### Quoted passage
The most critical socio-economic crisis that our planet has undergone, created halfway through the last decade by the strident and irreversible failure of neo-liberalism and neo-liberal globalisation, has been dramatically aggravated by this war imposed by one, but whose consequences we all have to bear.

This war must be stopped not only for its consequences to the Afghan civilian population, but also for the dangers of destabilisation in that region; not only to save thousands of Americans — particularly the young — Afghans and other nationals from a pointless death; not only to preserve an atmosphere of international peace and stability, but because this conflagration renders entirely impossible an objective proclaimed by the United Nations 15 years ago: the right to development for all and the equality of opportunities to attain it. Because it renders obsolete the decision made only a year ago to work together in order to eliminate poverty from the face of the Earth.

Will we be willing to organise a coalition against poverty, famine, ignorance, diseases, the scourge of AIDS that is currently decimating the African continent; a coalition in favour of sustainable development, in favour of the preservation of the environment and against the destruction of the planet?

A coalition has been summoned to avenge the grievous death of over 4000 innocent people in the United States. Let us come together to seek justice against this major crime — and let us do so without a war; let us come together to save from death the hundreds of thousands of poor women who every year die at childbirth; let us come together to save from death the 12 million children who die of preventable diseases every year in the Third World before the age of five; let us come together to take medications against AIDS to the 25 million Africans who are hopelessly awaiting death; let us come together to invest in development at least a portion of the billions already spent to carpet-bomb a country where almost nothing has been left standing.

### Data excerpt
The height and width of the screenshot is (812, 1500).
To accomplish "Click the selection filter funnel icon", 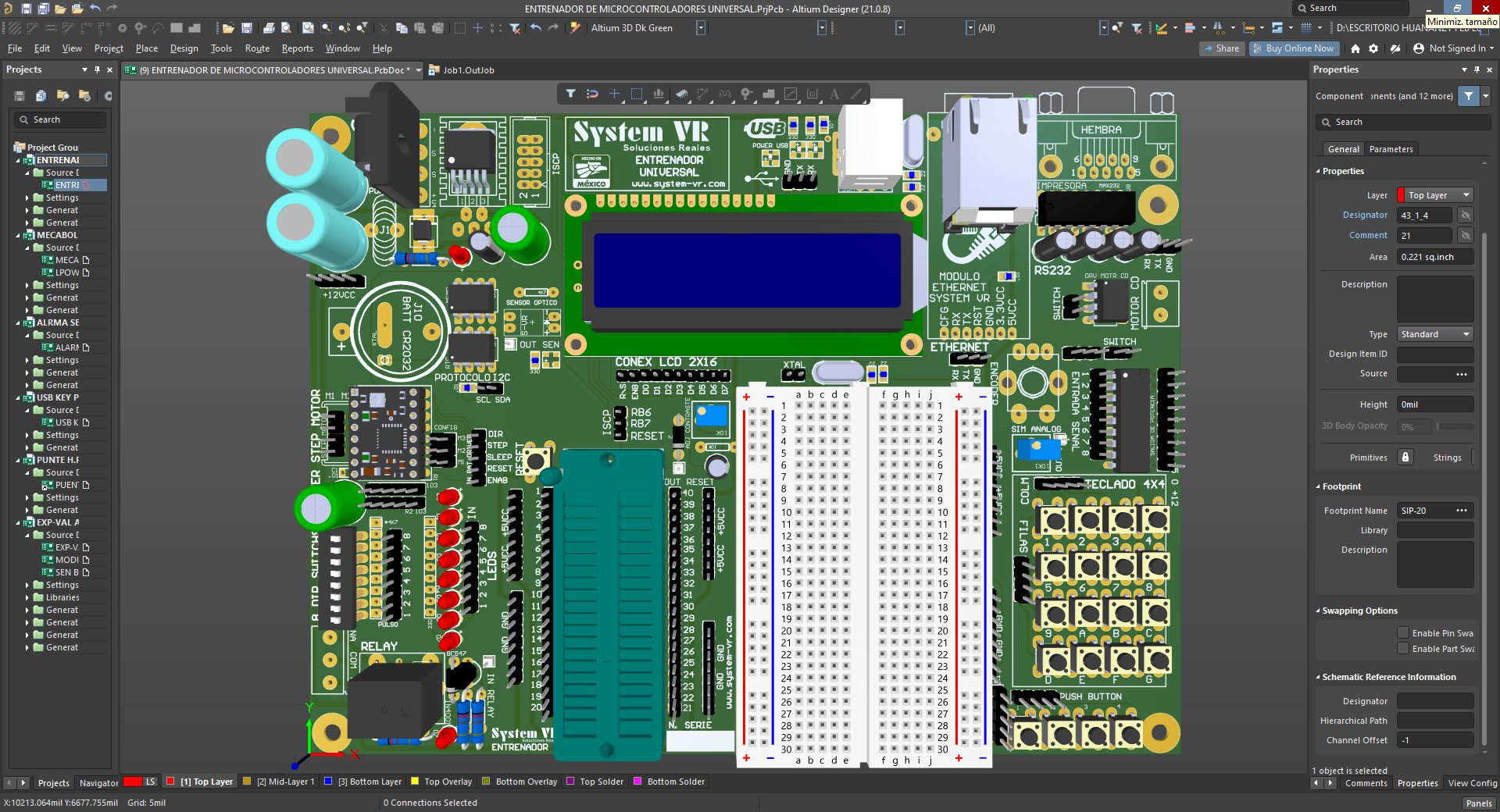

### Problem 1
List each action that the passage on the war in Afghanistan introduces with the words "let us come together to".
### Problem 2
Return the wording of the passage on the war in Afghanistan between "This war must" and "of the Earth.", inclusive.

### Exercise answer 1
- seek justice against this major crime
- save from death the hundreds of thousands of poor women who every year die at childbirth
- save from death the 12 million children who die of preventable diseases every year in the Third World before the age of five
- take medications against AIDS to the 25 million Africans who are hopelessly awaiting death
- invest in development at least a portion of the billions already spent to carpet-bomb a country where almost nothing has been left standing

### Exercise answer 2
This war must be stopped not only for its consequences to the Afghan civilian population, but also for the dangers of destabilisation in that region; not only to save thousands of Americans — particularly the young — Afghans and other nationals from a pointless death; not only to preserve an atmosphere of international peace and stability, but because this conflagration renders entirely impossible an objective proclaimed by the United Nations 15 years ago: the right to development for all and the equality of opportunities to attain it. Because it renders obsolete the decision made only a year ago to work together in order to eliminate poverty from the face of the Earth.